I fully understand that the path to self-awareness and self-enlightenment is a long one. That’s all well and good, but dramatic changes on an annual basis just make people look fake as fuck. Case in point – high school dude’s style/personality/confusion timeline.
- Freshman year: Goth phase (2000) – This dude listens to Marilyn Manson, Cradle of Filth, and the like excessively. Dyed his hair jet black, long trenchcoats and all black clothing and mascara. Yup, mascara. He’s withdrawn from the crowd, but struggles to fit in with the rest of the goth kids because I think they realized he was trying entirely too hard without having that background. Probably picked on, goaded, and laughed at.
- Sophomore year: Skater/BMX phase (2001) – Old boy decided that the whole “all black everything” x Columbine Jr. look wasn’t really working so it was onto the next one. The black metal tees, black jeans, and combat boots are replaced by Airwalks (I know, right?), Spitfire tees, and JNCOs. Mind you, this was a few years after JNCO was circulating in public, so homeboy was again late to the party. Not once did I ever see this dude skate, bike, or do anything besides listen to punk music in his new attempt to conform to the skater crew. Son was lambasted by the rest of the dudes on 4 small wheels and maybe, just maybe, he’d figure it out. But nah…so…
- Junior year: Semi-prep phase (2002-03) – From the goth metal get-up to the ollies, the kickflips, the tears and broken dreams (and bones), allllll the way over to the dude that dipped himself in American Eagle, complete with the pleated khakis and brown shoes. This dude did a complete 180 on the style and life chart. (Sidebar – if you completely change something, you do a 180…not a 360. If you say “He was completely different! What a 360!” you’re an asshole.) You can always change your clothes, but not so much for the personality or the aura of uncomfortable exploration this confused, sad individual faced. He tried to kick it with the rest of the crew in their high school prep phase…and was again thrown to the wolves. I dunno if it had anything to do with the fact that he plotted a borderline school evacuation by posting death threats in the school a few years prior. Hardcopy or paperback, the story was still the same inside.

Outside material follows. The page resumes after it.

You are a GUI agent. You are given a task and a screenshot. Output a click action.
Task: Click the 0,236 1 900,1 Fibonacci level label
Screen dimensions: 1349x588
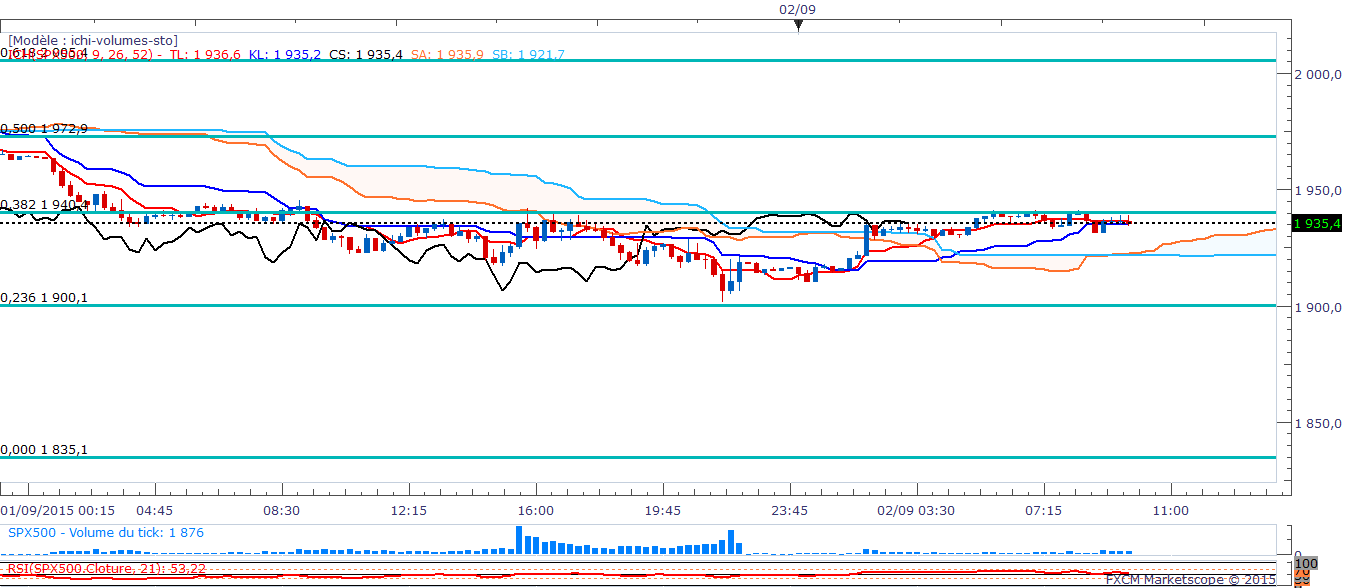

- Senior year: Extreme Abercrombie douche phase (2003-04) – Ahhh, how the times have changed. Now dude was blowing his cash on overpriced, overhyped Abercrombie garbage and accentuating the fact that he has NO idea who he is, where he wants to be in life, or what he is comfortable in. The chances of this dude actually fitting in to a particular clique or group of friends was obliterated every school year when he tried to re-invent himself. A sad chronology of a dude that just wasn’t comfortable being himself and it was more noticed by spectators than by himself. Saddening, yes.
- Post High School: From what I’ve gleaned for information about the kid, he’s now a low-level club promoter in Boston. Huh, who woulda guessed he’s still at it. I bet $20 he follows the whole “Twilight” Team Edward vs. Team Jacob fuckery too.
No one can knock you for who you are. Real shit – but having the slightest amount of pride and confidence in yourself can go a long, long way. The clothing might change over time (as it should), but following trends to the T is only gonna keep you locked in a position to never really grow.